I suppose there are enough reasons to think this is possible. And it is possible, like the gPC and gTelco when the news got out that they'd leased a bit of fibre, and goodness knows anyone with dark fibre wants to be a Telco. Wake up, not even Telcos want to be telcos any more. They want to be TV stations, or Video hire outlets or Malls. I suppose a gBrowser and the oft bet gOS are also possible.
But its my firm conviction that Google is both too clever and too wise to invade the Russias of all those markets any time, not soon, ever.

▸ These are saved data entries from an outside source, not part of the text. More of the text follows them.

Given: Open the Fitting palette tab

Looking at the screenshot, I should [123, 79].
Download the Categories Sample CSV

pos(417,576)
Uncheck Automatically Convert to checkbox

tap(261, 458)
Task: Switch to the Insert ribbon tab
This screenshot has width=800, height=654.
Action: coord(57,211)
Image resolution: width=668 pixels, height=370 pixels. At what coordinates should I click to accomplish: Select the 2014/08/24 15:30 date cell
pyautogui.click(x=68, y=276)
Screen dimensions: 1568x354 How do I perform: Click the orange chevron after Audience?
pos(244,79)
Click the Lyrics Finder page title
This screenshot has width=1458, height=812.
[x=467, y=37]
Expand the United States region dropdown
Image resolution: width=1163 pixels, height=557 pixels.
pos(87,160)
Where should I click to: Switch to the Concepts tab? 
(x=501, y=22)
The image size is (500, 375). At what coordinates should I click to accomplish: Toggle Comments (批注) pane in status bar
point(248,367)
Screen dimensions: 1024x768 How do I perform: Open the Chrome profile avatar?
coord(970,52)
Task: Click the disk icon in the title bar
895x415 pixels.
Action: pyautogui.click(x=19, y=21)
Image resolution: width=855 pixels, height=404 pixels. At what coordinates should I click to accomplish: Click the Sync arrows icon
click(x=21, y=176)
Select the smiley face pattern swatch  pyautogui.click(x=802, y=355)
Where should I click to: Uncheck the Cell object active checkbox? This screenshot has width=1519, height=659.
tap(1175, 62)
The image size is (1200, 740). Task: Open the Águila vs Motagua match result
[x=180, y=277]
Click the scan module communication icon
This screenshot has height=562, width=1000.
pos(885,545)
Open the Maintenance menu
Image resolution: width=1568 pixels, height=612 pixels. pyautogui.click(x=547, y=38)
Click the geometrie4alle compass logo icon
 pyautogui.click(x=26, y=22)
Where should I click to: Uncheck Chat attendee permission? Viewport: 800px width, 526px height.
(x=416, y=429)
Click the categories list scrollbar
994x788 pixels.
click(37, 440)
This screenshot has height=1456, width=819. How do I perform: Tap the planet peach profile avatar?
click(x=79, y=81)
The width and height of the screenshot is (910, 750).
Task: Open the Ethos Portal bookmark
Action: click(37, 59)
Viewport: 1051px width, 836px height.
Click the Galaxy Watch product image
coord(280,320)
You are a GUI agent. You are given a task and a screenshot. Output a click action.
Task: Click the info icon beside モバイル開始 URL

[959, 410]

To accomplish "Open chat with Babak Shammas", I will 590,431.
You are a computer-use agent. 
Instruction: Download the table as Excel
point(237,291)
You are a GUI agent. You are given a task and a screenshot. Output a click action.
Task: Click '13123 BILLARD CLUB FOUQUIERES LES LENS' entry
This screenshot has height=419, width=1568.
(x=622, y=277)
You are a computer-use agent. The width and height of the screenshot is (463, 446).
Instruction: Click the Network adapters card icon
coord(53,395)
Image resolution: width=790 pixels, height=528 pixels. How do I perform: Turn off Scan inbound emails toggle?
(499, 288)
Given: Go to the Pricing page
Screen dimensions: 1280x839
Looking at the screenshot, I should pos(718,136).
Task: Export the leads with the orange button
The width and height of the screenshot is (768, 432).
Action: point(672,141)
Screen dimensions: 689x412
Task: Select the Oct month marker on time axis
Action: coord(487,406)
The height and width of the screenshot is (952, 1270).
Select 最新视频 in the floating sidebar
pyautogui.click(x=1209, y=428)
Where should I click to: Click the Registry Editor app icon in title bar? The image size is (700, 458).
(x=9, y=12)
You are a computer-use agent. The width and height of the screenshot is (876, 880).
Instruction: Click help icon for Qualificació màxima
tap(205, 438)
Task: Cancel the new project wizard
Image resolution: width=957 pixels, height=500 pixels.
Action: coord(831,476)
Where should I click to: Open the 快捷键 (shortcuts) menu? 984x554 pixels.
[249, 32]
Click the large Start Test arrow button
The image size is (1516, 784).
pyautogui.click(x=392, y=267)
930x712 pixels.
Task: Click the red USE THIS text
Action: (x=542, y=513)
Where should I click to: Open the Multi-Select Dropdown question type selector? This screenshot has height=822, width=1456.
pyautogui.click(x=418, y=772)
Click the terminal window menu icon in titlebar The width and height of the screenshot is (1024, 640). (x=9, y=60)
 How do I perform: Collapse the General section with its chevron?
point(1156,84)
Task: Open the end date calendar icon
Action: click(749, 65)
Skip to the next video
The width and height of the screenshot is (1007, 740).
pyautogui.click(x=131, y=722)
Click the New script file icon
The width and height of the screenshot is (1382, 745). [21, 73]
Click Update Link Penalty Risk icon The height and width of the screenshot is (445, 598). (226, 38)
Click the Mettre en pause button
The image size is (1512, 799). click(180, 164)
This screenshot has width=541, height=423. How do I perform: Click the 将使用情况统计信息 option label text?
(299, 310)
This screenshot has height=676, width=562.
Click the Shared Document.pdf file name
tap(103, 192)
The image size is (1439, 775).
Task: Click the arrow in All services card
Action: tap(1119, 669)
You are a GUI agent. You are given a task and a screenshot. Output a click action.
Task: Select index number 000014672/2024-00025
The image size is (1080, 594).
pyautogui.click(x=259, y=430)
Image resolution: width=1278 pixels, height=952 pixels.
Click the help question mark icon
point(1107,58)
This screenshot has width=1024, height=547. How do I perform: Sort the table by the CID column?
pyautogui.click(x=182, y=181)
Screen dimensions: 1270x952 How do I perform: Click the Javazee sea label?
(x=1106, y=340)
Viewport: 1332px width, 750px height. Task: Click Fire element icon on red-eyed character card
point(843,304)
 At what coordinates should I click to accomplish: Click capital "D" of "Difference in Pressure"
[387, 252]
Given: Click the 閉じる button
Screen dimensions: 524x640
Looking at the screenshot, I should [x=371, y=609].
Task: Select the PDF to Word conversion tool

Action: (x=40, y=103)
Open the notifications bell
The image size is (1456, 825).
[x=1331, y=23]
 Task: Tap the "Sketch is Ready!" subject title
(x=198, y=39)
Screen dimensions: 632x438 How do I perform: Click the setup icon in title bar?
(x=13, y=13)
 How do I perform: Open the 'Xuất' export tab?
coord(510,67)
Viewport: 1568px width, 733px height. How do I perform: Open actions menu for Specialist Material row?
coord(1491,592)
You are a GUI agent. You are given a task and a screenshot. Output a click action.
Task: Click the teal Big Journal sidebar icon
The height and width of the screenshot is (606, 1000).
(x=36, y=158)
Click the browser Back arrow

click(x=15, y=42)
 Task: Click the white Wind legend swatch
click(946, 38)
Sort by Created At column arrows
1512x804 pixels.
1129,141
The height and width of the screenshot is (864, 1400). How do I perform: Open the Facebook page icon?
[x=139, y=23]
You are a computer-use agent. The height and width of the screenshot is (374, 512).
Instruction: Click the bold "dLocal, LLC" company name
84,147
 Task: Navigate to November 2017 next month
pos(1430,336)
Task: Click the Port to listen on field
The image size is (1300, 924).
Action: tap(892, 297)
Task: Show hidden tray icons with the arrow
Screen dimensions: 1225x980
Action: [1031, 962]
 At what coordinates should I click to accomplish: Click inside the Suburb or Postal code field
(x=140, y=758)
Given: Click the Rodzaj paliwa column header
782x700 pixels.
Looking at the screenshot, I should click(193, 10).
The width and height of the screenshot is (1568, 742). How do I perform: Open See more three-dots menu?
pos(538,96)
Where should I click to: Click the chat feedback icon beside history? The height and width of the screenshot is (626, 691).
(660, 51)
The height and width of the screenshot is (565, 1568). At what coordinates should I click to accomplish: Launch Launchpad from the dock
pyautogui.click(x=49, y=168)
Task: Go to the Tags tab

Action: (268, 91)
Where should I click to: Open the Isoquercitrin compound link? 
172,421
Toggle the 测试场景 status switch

Dark fibre is a customer option, not the first step to Telco-hood. Google contributes financially to Mozilla Firefox for search engine placement. Google is using its weight in the 700MHz auction in the US to get a better deal for its customers, which indirectly, unlike Apple, will benefit Google. The phones its shopping around, AFAIK, are not the result of "hundreds of millions of dollars into developing mobile phone designs," instead they are demo applications on the OpenMoko platform. As for "leaked images," puh-leeze. The alignment with Sprint is I suspect both a pose/feint and one of those non-exclusive things Google does.
If a big beneficiary wants to contribute to some 3rd party open standards for handsets, good for them 3GPP seems obsessed with reinventing in a proprietary way stuff that works just fine already. Products to features, as Doc Searls and others assert, its not about making money with X, but making money because of X.
Google is already suffering staff and product bloat, acknowledged by Eric Schmidt (perhaps its his presence on the Apple board that gives impetus to all this "me too" gNonsense) and if it goes any further down that rat hole, it'll turn the same pear shape all the greedy eventually assume.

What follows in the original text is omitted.